Joe Cocker dice que lo intente con la ayuda de sus amigos y él le hace caso. El tipo baila en la pista con la sobriedad del dandi y la elegancia del pingüino. Pero carece de todo atisbo de valor. Cruzar al otro lado de la discoteca es como cuando eras pequeño y sentías que el mundo te juzgaba si no mirabas a ambos lados antes de pisar la calzada. Dos chavales, de su misma edad, apoyan sus manos en la espalda y le dan un pequeño empujón. “Vamos, coño”, le dicen. “Ya es hora”, insisten. Y entonces suena Joe Cocker. Y lo intenta.
Avanza con temor, igual que Indiana Jones deletreando Jehová cuando encontró el Santo Grial. Las losetas, los altavoces, la barra, la cerveza que se derrama, la música que vibra, las zapatillas desordenadas, el luminoso del techo. Cualquier cosa es mejor que mirar directamente a sus ojos. Le gustan sus ojos, aunque no sabría decir un color. Puede que no tengan color. O que los tenga todos. Pero le gustan. Mucho. Y si mira teme que se convierta en estatua de sal, en un Ícaro ardiente, en un perdedor más derrotado por la sola idea de compartir una línea invisible que cruce de una mirada a otra, convirtiéndolo, por tanto, en el ser más envidiado del planeta. En el único ser vivo del planeta. En protagonista de la historia.
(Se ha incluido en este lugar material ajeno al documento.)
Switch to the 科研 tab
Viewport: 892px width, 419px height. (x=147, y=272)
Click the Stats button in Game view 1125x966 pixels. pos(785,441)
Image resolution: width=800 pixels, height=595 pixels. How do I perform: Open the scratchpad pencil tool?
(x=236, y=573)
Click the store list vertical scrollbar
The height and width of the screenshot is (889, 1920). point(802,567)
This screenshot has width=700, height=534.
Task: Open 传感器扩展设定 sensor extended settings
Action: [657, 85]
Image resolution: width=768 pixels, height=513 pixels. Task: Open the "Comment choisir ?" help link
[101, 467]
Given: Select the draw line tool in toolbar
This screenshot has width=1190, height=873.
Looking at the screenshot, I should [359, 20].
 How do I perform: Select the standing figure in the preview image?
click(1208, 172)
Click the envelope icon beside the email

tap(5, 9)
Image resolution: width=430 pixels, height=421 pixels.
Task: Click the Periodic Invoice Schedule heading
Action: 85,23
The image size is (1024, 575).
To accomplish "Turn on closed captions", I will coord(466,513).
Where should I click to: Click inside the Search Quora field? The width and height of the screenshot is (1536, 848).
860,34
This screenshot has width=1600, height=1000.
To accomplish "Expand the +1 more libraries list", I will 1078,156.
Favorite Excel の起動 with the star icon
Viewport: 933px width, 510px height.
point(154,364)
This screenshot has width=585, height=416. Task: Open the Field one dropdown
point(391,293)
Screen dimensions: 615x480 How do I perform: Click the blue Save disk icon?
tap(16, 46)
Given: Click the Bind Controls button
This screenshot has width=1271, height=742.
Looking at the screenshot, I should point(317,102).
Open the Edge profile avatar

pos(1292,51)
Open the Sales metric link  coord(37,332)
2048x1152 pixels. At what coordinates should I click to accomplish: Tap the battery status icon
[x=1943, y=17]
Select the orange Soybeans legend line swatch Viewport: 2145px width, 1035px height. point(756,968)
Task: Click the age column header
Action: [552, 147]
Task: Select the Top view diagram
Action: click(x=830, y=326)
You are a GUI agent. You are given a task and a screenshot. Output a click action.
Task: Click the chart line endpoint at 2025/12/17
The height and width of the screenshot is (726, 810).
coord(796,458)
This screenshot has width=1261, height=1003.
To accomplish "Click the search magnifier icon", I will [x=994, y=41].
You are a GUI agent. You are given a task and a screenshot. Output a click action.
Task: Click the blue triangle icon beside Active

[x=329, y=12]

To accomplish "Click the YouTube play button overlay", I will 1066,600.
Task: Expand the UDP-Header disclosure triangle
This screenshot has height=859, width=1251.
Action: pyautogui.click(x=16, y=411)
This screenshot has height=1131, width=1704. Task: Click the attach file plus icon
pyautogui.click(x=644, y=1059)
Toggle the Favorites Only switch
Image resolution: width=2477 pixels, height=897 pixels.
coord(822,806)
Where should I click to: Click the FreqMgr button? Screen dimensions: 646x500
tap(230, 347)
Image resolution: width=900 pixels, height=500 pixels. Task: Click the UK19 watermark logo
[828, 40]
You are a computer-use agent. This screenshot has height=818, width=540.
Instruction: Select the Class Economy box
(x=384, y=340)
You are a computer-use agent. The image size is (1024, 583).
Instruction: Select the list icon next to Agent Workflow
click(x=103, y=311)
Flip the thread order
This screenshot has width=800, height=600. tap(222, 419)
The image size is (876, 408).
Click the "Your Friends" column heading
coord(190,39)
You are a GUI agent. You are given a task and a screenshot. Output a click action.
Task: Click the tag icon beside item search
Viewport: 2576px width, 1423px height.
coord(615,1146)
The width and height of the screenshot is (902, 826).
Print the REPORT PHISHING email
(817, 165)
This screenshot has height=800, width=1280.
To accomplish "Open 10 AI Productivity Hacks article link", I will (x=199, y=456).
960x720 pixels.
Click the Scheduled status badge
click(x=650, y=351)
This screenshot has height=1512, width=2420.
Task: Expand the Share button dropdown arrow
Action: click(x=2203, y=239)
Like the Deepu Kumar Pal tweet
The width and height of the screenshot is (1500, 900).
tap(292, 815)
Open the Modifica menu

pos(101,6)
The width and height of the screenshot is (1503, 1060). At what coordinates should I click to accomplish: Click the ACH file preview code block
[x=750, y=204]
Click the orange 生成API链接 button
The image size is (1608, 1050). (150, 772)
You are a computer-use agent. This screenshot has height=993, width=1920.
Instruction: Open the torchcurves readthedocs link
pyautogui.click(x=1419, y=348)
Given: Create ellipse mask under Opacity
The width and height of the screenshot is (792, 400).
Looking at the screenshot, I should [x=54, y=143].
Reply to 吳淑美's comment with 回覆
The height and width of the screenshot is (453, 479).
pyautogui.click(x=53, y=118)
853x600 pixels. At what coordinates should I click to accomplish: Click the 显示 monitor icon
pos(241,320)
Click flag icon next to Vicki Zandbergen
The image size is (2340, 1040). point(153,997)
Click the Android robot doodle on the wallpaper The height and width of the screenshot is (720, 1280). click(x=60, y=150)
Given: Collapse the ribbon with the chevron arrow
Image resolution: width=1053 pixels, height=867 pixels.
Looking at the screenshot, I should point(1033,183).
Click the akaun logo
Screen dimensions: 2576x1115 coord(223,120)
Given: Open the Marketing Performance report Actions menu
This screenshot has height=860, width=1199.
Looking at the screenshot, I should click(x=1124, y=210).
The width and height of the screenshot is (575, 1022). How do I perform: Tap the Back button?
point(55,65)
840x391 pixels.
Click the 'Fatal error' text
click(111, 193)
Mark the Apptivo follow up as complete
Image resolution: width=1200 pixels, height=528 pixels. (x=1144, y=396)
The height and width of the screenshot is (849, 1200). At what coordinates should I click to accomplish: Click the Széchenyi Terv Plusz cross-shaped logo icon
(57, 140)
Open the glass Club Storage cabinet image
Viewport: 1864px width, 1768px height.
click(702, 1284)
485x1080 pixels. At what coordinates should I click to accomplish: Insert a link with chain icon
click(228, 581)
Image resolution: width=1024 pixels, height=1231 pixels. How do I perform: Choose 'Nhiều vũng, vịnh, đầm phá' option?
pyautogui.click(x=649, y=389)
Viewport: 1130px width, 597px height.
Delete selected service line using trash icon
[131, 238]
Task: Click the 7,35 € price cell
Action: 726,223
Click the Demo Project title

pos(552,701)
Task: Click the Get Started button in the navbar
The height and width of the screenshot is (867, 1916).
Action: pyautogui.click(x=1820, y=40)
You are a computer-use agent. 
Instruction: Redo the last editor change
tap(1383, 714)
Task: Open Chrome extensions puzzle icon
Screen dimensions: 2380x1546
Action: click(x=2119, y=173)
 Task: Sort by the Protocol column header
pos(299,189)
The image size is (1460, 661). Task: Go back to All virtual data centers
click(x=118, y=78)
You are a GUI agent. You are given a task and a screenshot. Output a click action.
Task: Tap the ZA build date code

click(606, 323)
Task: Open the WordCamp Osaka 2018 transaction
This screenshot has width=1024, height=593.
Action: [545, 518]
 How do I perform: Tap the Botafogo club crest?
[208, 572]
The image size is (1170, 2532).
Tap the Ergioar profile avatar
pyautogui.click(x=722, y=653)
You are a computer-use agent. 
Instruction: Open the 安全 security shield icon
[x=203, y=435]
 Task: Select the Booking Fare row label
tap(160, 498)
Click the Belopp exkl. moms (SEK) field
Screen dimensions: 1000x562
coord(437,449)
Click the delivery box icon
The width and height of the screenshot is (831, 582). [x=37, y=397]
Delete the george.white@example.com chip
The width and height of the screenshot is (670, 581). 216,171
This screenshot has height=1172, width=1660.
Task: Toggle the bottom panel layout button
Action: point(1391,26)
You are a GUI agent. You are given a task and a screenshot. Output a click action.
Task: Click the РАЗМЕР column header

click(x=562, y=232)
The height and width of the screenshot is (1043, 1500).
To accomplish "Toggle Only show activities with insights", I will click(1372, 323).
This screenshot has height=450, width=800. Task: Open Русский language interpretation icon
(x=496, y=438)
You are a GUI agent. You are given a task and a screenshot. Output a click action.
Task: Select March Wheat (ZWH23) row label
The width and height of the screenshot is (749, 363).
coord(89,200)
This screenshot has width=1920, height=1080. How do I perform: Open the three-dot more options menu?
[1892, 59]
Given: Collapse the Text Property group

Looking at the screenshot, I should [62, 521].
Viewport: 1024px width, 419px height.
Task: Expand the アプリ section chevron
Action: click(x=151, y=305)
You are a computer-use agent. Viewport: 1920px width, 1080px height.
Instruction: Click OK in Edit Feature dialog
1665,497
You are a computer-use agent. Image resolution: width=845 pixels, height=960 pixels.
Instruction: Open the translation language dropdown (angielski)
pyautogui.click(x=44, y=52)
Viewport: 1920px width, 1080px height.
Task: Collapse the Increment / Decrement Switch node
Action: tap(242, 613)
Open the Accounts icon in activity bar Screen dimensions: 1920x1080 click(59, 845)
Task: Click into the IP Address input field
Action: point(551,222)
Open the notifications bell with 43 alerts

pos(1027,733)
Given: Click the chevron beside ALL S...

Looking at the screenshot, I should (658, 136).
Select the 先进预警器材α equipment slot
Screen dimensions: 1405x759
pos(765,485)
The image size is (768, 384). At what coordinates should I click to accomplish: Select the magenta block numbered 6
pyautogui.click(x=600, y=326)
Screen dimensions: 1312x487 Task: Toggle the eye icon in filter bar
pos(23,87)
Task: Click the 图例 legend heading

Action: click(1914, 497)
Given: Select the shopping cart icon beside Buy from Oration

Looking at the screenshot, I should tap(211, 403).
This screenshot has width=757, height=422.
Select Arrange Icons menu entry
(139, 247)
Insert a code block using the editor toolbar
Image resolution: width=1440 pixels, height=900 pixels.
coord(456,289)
Y si había aprendido algo de la historia reciente -la última hora y media en la discoteca-, todos los que se proclamaban héroes y capitanes de su destino, volvían hundidos tras cruzar su mirada con ella. Pero allí estaba él, danzando los versos de Joe Cocker con un tercio de cerveza en la mano y una certeza en las rodillas: “me caigo”.
Al punto, Joe dejó que la parte instrumental sonara para que el chico pudiera mirar a la joven a los ojos y decirle algo al oído que nadie más pudo escuchar. Habló él, habló ella y el chico se dio la vuelta, sin mirar a ambos lados, directo a sus amigos. “¿Qué pasó?, ¿qué pasó?”, preguntaban. “Sí”, respondió el héroe. “El miércoles”, añadía, “el miércoles, a las diez”, repetía, “el miércoles, a las diez, el día del espectador”.